Mathieu Maurier (Société Générale Securities Services): «À nous de répondre à une clientèle qui souhaite donner du sens à son épargne en la mettant au service d’objectifs vertueux.» (Photo: Société Générale)

Mathieu Maurier (Société Générale Securities Services): «À nous de répondre à une clientèle qui souhaite donner du sens à son épargne en la mettant au service d’objectifs vertueux.» (Photo: Société Générale)

#Accompagner

Les gestionnaires d’actifs savent mieux que quiconque que le changement sera progressif, et qu’il doit s’envisager de manière réaliste et pragmatique. Si l’urgence est bien présente, si les ambitions sont exceptionnelles, la transformation ne sera pas pour autant radicale, et c’est sans doute une bonne chose. «Des choix vont certainement être posés dans le temps. Dans certains cas, des gestionnaires arrêteront d’apporter leur soutien à certaines activités, excluront une série d’acteurs de leurs univers d’investissement parce qu’ils ne répondront pas aux critères de durabilité définis. Il y a cependant un réel enjeu, plutôt que de se désengager de certains secteurs, à accompagner leur transformation vers un monde durable, à soutenir leur transition», explique Mathieu Maurier.

«On ne peut pas, d’un coup, quitter tout un pan de l’industrie de l’énergie qui est capable de soutenir la transition, pour uniquement investir dans Vestas (fabricant danois d’éoliennes, ndlr). Si tout le monde, du jour au lendemain, ne fait plus qu’investir chez les super-leaders en matière de durabilité, on risque de créer des bulles, commente Nathaële Rebondy. Plus que jamais, nous souhaitons accompagner les entreprises dans leur évolution, en considérant les activités qu’elles mènent, leur progression, leur capacité à contribuer aux Objectifs de développement durable.» C’est le propre d’une transition. Il faut donc une approche cohérente, qui intègre les risques en présence, avec la volonté de transformer les modèles actuels, en s’appuyant sur les forces de chacun et en veillant à gommer les faiblesses.

#Élever l’ambition

 L’industrie des fonds se voit, dès aujour­d’hui, comme un partenaire essentiel de cette transition. «La direction est donnée. Une ambition a été fixée. Il n’y a pas si longtemps, l’investissement durable constituait une classe d’actifs à part entière, un segment dans lequel on choisissait d’investir par conviction. Désormais, on a dépassé ce stade. Ces critères et enjeux s’incorporent au cœur des métiers, intègrent naturellement toutes les politiques d’investissement», commente Mathieu Maurier. L’investissement durable est de cette manière devenu mainstream. Et la tendance devrait se renforcer, faisant converger les investissements vers ces Objectifs de développement durable avec un effet multiplicateur.

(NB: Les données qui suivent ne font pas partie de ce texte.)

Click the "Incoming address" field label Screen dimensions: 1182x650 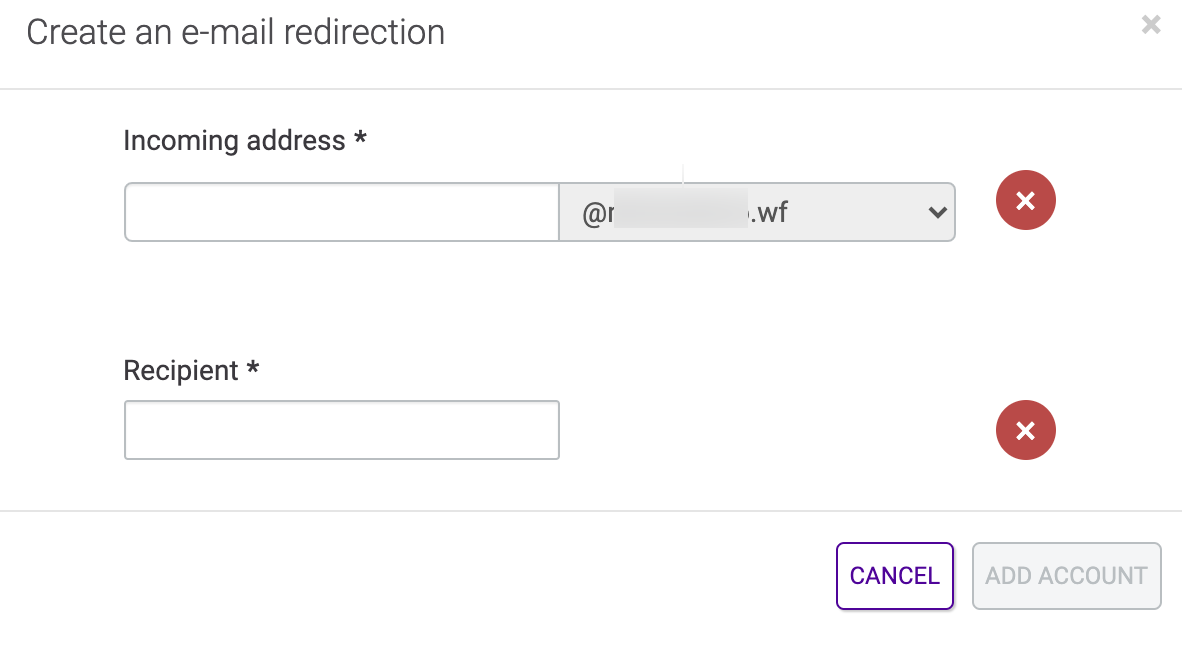coord(234,141)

De plus en plus de gestionnaires d’actifs, dans la conduite de leurs activités propres, intègrent les Objectifs de développement durable, et ce avant d’exiger des entités dans lesquelles ils investissent qu’elles fassent de même. «Nous avons par exemple défini un plan net zéro émission pour nous-mêmes et pour nos investissements», explique Nathaële Rebondy. Elle évoque aussi, pour Schroders, un plan «inclusion et diversité», ou encore la mise en place d’une équipe RSE très engagée. «Nous avons défini un plan pour décarboner notre entreprise et nos portefeuilles d’investissement. C’est aujourd’hui un engagement ferme, aligné avec le scénario d’une limitation du réchauffement à 1,5 °C en 2040», poursuit-elle.

Mais les ambitions ne doivent pas se limiter à l’enjeu climatique, qui correspond à l’urgence du moment. Les Objectifs de développement durable définis au niveau des Nations unies, au nombre de 17, abordent de nombreuses thématiques. «Les acteurs de l’industrie des fonds doivent se donner les moyens de les appréhender pour mieux y contribuer, explique Nathaële Rebondy. Dans ce domaine, par exemple, nous développons des outils dédiés, permettant de déterminer, pour divers objectifs durables, comment une entreprise dans laquelle nous investissons y contribue à travers les diverses activités menées.» En d’autres termes, il s’agit de parvenir à établir une comptabilité analytique, par entreprise, des performances durables. Un tel outil, qui permet de regarder toute activité sous un autre spectre que celui des résultats financiers, devrait nous inviter aussi à envisager le monde autrement.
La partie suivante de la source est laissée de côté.